CORLISS v. BOWERS, Collector of Internal Revenue.
281 U.S. 376
50 S.Ct. 336
74 L.Ed. 916
BOWERS, Collector of Internal Revenue.
Argued April 15, 16, 1930.
Decided April 28, 1930.
Mr. Joseph M. Hartfield, of New York City, for petitioner.
The Attorney General and Mr. Charles E. Hughes, Jr., Sol. Gen., of Washington, D. C., for respondent.
Mr. Justice HOLMES delivered the opinion of the Court.
This is a suit to recover the amount of an income tax paid by the plaintiff, the petitioner, under the Revenue Act of 1924, June 2, 1924, c. 234, § 219(g) (h), 43 Stat. 253, 277 (U. S. C. tit. 26, § 960 (26 USCA § 960, note)). The complaint was dismissed by the District Court, 30 F.(2d) 135, and the judgment was affirmed by the Circuit Court of Appeals, 34 F.(2d) 656. A writ of certiorari was granted by this Court.
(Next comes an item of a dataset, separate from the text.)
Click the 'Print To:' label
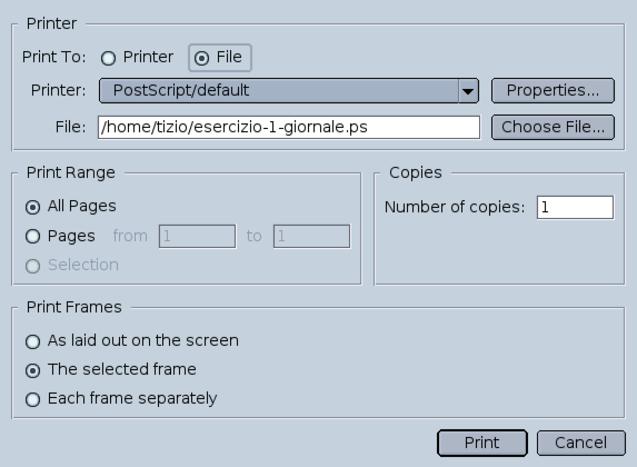The height and width of the screenshot is (467, 637). (54, 58)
The question raised by the petitioner is whether the above section of the Revenue Act can be applied constitutionally to him upon the following facts. In 1922 he transferred the fund from which arose the income in respect of which the petitioner was taxed, to trustees, in trust to pay the income to his wife for life with remainder over to their children. By the instrument creating the trust the petition reserved power 'to modify or alter in any manner, or revoke in whole or in part, this indenture and the trusts then existing, and the estates and interests in property hereby created,' etc. It is not necessary to quote more words because there can be no doubt that the petitioner fully reserved the power at any moment to abolish or change the trust at his will. The statute referred to provides that 'where the grantor of a trust has, at any time during the taxable year, * * * the power to revest in himself title to any part of the corpus of the trust, then the income of such part of the trust for such taxable year shall be included in computing the net income of the grantor.' Section 219(g) with other similar provisions as to income in section 219(h). There can be no doubt either that the statute purports to tax the plaintiff in this case. But the net income for 1924 was paid over to the petitioner's wife and the petitioner's argument is that however it might have been in different circumstances the income never was his and he cannot be taxed for it. The legal estate was in the trustee and the quitable interest in the wife.
But taxation is not so much concerned with the refinements of title as it is with actual command over the property taxed-the actual benefit for which the tax is paid. If a man directed his bank to pay over income as received to a servant or friend, until further orders, no one would doubt that he could be taxed upon the amounts so paid. It is answered that in that case he would have a title, whereas here he did not. But from the point of view of taxation there would be no difference. The title would merely mean a right to stop the payment before it took place. The same right existed here although it is not called a title but is called a power. The acquisition by the wife of the income became complete only when the plaintiff failed to exercise the power that he reserved. Saltonstall v. Saltonstall, 276 U. S. 260, 271, 48 S. Ct. 225, 72 L. Ed. 565; Chase National Bank v. United States, 278 U. S. 327, 49 S. Ct. 126, 73 L. Ed. 405, 63 A. L. R. 388; Reinecke v. Northern Trust Co., 278 U. S. 339, 49 S. Ct. 123, 73 L. Ed. 410. Still speaking with reference to taxation, if a man disposes of a fund in such a way that another is allowed to enjoy the income which it is in the power of the first to appropriate it does not matter whether the permission is given by assent or by failure to express dissent. The income that is subject to a man's unfettered command and that he is free to enjoy at his own opinion may be taxed to him as his income, whether he sees fit to enjoy it or not. We consider the case too clear to need help from the local law of New York or from arguments based on the power of Congress to prevent escape from taxes or surtaxes by devices that easily might be applied to that end.
The CHIEF JISTICE took no part in this case.